I dropped Pura off at the mechanic in Argentina is a clever way of saying she was getting a tune-up down south. I had a couple hours to kill.
I did not stab the clock in the dash of the car. Nothing against short cuts, I don't carry a knife. So, I found a footpath where I could kill time.
The first of however many turns on a walking trail I've never been on and, less than 20 yards in, a sign.
SLAVE CEMETERY
A farm of this size was probably maintained with the assistance of six to ten slaves. They lived and worked on this farm for approximately 60 years beginning around 1800. The slave graves are marked with small, rough limestone rocks. Two graves are oriented east-west and have both head and foot stones.
In other words; after living out their natural lifespans where from sun up to sun down they were treated like slaves without ever experiencing basic tangible treasures like romance or freedom or often times the ability to read and write because they're born to a slave owner. Bred to work land by hand without the right to think cuz if they did, they paid for it in whips and lashes or worse and when they died as in history, laid to rest forever.
A couple of rocks with nothing on them.
Atlas had that look like I don't know what you're gonna get us out of this time but I'm down like a shadow.
We continued in the direction we were going. Nature's got her green on in May.
There was a bridge. And another turn. I should take a picture of that bridge and put it on the cover I thought.
Then I thought about the cemetery with headstones you can't see unless they're circled in red and thought I'll probably put that one on the cover when off in the distance of this seemingly middle of nowhere footpath stood a middle of nowhere structure.
I hate SNAKES!
I hate snakes even more than fingers who think that because they point left they're better than the right or vice versa when in reality they're both just part of a hand and everyone pulling their strings is on top. There's only two sides—in / out.
I'm on the outside looking in. Snake territory separates me from that structure. They blend magically like cookies and cream. I know this. I practically got killed by one once.
Spotted, sand-like print is undetectable against a bed of rocks or in grass or wherever they lay and wait. I know what to look for and still can't see what I'm looking at.
Eureka!
Three images
Click click click
Rushing water
Birds chirping
Squirrels jumping
Tree to tree
My mind's set
No changing it
It's all a snake to me
No idea what that building thing is. The footpath continued so I left all of those sounds behind me as quickly as possible when around another turn, another sign.
Apparently that building thing is an 18th century refrigerator. It belonged to a guy named Jacob Lones, the original settler of this land back in 1790. It says that river he built it on top of is a natural spring. It was built there to store perishables. But, if that was his refrigerator and spring, then that cemetery was his, too, and so were those slaves. Jacob Lones didn't build shit, he had it built for him.
We didn't get much further in the same direction before being interrupted again.
Alright, well, it seems we're on a plantation. Can't say I've done that before now.

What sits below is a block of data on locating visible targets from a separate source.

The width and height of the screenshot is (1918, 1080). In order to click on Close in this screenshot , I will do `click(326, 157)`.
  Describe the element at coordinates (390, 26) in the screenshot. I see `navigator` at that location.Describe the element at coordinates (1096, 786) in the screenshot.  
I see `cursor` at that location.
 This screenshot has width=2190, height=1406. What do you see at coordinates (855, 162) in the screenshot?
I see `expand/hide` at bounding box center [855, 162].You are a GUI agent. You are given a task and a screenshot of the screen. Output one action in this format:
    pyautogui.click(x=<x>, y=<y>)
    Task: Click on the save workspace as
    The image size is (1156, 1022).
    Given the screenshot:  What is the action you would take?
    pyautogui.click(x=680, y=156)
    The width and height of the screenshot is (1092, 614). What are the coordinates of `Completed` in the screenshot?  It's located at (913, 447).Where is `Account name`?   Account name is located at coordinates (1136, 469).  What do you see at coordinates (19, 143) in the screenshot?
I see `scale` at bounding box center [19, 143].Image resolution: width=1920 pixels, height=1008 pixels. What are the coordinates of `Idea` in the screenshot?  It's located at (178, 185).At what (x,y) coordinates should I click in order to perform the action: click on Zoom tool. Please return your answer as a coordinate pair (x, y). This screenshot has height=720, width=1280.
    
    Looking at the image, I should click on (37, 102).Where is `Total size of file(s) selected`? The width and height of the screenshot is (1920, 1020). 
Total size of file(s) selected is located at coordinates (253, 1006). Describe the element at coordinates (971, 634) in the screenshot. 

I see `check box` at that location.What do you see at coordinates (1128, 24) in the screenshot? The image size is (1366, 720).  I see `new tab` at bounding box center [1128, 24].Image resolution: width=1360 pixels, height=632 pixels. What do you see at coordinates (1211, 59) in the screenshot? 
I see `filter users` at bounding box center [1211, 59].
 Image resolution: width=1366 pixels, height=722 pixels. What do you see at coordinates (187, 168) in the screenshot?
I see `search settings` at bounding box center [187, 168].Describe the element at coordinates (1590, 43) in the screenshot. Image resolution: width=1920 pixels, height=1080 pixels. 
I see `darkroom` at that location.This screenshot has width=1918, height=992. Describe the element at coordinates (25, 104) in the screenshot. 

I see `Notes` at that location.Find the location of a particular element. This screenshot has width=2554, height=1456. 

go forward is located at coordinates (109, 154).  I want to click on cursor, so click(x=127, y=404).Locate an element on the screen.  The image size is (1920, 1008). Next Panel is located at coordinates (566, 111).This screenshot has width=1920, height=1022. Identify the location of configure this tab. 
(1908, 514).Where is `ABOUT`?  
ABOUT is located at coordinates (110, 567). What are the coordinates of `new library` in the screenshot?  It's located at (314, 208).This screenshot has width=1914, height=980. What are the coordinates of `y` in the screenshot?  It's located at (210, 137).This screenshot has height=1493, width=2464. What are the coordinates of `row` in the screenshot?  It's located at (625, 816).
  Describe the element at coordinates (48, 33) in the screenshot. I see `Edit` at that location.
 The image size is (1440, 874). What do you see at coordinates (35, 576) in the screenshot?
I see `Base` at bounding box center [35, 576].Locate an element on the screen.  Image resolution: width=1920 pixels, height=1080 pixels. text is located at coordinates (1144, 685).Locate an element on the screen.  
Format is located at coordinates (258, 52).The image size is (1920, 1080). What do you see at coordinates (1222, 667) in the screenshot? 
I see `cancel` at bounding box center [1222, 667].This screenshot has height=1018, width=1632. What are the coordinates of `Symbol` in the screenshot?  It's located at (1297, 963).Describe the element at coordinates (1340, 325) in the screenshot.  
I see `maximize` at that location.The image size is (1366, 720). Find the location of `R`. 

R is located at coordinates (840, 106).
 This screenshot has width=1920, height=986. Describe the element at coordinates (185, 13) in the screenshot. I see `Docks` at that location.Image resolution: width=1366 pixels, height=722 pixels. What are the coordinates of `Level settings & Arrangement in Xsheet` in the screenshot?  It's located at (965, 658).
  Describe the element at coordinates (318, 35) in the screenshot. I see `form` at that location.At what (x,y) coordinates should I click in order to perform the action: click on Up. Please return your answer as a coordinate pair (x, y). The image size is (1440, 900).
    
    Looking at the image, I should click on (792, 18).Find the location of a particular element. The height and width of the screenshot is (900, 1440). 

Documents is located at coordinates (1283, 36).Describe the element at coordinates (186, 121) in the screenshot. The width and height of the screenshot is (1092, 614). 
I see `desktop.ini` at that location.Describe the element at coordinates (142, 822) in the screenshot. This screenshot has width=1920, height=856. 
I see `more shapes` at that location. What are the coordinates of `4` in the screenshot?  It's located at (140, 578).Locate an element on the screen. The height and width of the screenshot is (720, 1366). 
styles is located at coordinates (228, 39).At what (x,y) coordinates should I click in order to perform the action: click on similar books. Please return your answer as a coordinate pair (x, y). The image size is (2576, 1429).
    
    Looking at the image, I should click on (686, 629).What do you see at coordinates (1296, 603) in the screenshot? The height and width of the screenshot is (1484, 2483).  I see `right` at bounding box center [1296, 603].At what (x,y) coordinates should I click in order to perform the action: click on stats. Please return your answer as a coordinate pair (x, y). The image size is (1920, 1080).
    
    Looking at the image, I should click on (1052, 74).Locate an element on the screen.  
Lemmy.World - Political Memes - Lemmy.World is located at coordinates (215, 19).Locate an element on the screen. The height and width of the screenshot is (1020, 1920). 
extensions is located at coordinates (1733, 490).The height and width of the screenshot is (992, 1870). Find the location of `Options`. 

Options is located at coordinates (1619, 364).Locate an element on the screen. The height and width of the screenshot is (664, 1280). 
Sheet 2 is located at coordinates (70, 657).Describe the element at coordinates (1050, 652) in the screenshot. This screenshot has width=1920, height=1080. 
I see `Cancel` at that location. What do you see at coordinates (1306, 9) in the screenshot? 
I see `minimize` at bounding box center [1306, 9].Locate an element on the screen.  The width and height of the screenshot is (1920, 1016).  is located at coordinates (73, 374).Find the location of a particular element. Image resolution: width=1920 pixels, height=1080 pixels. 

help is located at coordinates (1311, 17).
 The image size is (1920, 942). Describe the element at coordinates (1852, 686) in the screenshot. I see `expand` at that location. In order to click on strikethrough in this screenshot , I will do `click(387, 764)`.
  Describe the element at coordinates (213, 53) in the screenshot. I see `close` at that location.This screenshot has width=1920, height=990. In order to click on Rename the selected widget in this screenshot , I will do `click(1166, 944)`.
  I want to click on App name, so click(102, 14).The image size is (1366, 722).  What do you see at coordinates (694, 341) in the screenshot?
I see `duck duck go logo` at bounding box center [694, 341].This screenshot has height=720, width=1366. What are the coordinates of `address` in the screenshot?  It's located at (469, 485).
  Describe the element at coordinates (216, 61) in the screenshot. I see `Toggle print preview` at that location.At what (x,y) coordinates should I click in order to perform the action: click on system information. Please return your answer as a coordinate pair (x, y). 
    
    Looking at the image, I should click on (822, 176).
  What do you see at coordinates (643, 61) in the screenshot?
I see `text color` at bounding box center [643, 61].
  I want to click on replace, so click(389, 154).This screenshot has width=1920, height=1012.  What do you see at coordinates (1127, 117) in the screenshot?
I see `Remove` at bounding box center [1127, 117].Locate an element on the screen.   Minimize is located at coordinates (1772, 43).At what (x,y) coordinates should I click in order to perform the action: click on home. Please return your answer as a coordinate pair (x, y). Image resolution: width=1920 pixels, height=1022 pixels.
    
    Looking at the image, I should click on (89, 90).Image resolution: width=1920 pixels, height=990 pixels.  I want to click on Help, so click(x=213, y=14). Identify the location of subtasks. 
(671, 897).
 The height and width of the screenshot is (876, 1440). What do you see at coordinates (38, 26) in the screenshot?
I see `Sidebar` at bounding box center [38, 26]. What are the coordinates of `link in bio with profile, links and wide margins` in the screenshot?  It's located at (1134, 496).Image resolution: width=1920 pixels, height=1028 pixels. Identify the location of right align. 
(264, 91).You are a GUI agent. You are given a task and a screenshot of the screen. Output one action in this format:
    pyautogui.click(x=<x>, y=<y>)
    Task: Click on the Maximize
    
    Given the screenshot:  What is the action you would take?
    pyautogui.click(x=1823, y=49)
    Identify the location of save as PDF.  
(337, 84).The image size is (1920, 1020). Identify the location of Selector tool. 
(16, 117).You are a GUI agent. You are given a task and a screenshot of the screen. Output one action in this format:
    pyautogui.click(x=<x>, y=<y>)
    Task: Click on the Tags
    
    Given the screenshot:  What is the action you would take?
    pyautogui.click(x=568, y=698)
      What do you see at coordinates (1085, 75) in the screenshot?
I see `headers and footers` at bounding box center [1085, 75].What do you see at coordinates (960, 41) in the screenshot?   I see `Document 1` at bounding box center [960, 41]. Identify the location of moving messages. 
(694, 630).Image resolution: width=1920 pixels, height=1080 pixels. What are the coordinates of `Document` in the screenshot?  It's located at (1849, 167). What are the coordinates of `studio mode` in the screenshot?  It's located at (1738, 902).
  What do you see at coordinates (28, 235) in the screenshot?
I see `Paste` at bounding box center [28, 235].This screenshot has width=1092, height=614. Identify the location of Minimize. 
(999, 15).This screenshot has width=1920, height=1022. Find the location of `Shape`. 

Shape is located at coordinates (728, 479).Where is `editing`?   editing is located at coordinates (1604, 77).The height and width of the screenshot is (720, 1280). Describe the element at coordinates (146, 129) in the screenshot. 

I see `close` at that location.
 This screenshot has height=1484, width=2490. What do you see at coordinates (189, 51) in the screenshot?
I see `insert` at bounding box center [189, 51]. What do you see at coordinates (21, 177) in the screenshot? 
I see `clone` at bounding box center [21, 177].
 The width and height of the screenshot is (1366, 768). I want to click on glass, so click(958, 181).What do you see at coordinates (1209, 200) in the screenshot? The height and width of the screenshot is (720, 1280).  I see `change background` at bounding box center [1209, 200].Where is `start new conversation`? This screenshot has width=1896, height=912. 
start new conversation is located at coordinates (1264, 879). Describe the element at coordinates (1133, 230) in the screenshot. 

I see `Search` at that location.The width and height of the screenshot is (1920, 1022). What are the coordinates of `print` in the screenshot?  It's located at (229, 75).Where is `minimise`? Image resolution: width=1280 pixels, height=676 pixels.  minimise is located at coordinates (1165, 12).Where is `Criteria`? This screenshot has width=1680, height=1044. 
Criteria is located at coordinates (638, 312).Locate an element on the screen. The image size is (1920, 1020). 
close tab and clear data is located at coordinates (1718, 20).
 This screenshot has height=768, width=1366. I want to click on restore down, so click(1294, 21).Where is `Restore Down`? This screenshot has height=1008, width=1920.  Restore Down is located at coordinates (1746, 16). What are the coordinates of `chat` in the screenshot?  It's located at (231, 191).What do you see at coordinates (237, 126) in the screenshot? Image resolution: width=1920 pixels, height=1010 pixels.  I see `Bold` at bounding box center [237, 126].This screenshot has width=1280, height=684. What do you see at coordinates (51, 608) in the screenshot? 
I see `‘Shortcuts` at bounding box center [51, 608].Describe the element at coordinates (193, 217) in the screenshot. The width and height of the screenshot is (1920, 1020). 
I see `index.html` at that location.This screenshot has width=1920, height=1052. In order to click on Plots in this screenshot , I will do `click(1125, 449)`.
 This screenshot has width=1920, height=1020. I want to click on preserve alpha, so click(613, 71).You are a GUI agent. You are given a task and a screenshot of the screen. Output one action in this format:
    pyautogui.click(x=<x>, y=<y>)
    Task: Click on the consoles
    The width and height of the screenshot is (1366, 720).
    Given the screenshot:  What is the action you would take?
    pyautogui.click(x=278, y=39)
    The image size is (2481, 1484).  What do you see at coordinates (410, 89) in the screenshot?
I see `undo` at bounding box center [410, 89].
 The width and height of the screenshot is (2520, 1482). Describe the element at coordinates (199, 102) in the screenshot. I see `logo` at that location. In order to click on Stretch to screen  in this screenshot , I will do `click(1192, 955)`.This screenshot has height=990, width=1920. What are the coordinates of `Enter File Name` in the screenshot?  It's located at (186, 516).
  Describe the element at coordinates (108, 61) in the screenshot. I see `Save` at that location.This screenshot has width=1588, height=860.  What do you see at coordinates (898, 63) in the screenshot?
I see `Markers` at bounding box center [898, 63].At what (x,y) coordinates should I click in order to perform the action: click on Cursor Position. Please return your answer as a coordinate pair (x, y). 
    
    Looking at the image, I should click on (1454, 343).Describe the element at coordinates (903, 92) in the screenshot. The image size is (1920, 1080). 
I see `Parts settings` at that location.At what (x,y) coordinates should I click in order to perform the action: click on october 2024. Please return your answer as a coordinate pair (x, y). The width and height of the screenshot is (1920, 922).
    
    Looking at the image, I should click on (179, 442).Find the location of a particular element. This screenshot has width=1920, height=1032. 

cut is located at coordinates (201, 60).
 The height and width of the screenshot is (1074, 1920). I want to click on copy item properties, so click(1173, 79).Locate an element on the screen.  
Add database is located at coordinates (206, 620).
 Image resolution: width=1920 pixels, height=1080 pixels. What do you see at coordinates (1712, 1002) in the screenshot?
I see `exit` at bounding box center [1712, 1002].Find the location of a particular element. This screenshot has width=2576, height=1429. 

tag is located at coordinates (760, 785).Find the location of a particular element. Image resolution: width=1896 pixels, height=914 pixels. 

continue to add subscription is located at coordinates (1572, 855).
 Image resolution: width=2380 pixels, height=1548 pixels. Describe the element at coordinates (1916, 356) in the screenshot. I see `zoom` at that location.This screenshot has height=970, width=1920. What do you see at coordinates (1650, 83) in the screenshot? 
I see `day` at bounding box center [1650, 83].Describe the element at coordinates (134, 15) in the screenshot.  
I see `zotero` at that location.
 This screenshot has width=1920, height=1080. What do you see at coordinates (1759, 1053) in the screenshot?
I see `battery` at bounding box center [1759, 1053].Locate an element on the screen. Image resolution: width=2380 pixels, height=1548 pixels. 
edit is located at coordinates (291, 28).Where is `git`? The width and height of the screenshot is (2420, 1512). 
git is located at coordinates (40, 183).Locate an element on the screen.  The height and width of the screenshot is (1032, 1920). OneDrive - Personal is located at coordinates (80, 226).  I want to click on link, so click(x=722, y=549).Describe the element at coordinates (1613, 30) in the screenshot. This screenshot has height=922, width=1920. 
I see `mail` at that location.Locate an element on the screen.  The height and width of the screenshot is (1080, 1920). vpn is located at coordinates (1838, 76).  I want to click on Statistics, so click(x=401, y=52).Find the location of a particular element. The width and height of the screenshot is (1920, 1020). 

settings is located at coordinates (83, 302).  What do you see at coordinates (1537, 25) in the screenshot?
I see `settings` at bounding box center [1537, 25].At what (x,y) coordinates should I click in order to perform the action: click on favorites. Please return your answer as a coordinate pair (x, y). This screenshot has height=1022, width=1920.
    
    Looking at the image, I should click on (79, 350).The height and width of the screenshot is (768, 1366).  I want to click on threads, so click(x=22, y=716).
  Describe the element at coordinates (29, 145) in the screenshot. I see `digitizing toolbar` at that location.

And that house out there is where the Lones family lived. It says each brick was handmade and fired right here. A parking lot surrounds the handmade brick plantation house today, it's full of cars. That house is probably a museum now.
I don't know how we got here but we're there—middle of an old plantation. There's probably scheduled tours and I bet they begin, not end at that house. I'm so good at killing time I do it backwards and can't tell the difference.